Short questions destroy progress.
They are the payday loans of the knowledge transfer economy: small, seemingly expedient transactions that frequently extract disproportionate costs.
If you are a source of domain knowledge or the in-house expert on some technology or the original developer on a code base, you are an easy target for lots of small questions. If you get them all lined up and answered in a single burst, no problem. But if you meet a day full of interruptions for short questions, you are constantly being yanked out of “the zone” to ruinous results.
This is why I think open concept offices are a bad deal for development groups. Open concept reduces the cost to interrupt coworkers to near zero, which then seriously compromises the effectiveness of those interrupted because they can’t stay focused long enough to solve a problem all the way through. They can’t stay in the zone.

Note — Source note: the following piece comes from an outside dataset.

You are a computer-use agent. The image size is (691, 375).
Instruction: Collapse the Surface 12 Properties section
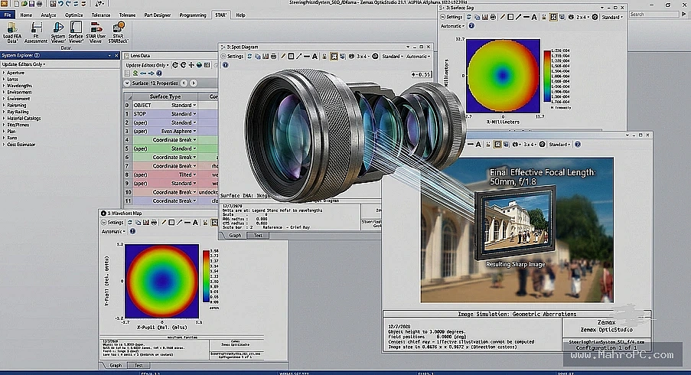(x=127, y=83)
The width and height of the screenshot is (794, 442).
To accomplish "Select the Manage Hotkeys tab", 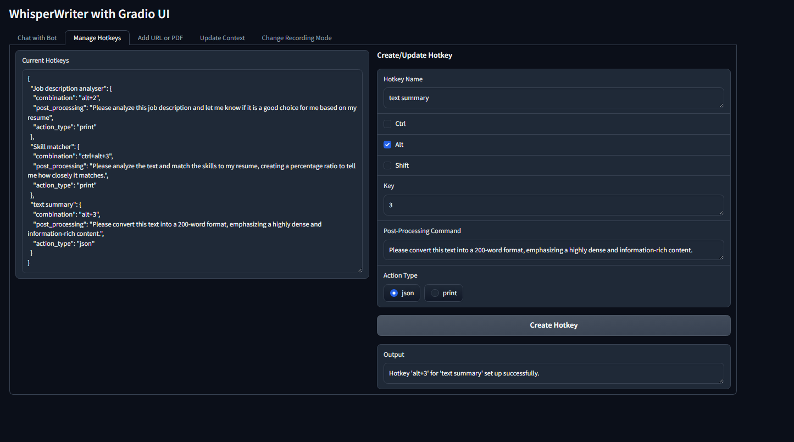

There are some things you can do:
- Invest in noise canceling headphones; they help send a message to others and make it easier to ignore the fray around you
- Hide out in a meeting room or an inconspicuous empty desk for a few hours, or work from home if that’s permissible
- Set aside specific times and ask others to use those time blocks; this can be a tough sell depending on your corporate culture, but worth a try
- Stop answering questions and start mentoring others on how to discover the answers themselves; this takes more time initially but when done well it pays huge dividends for everyone
- Encourage questions by email or IM so you have more control over when to answer
- Put common questions in an FAQ and direct people there first; maintain the FAQ by adding new questions as you field them
- Remember the Golden Rule
Keep in mind that everyone is just trying to get their own job done; folks don’t interrupt their coworkers maliciously. A quick question saves one person time, but it comes at the expense of another’s productivity. Team members have a responsibility to the rest of their team to find the right balance that lets everyone stay productive without leaving someone stuck for an unreasonable period of time.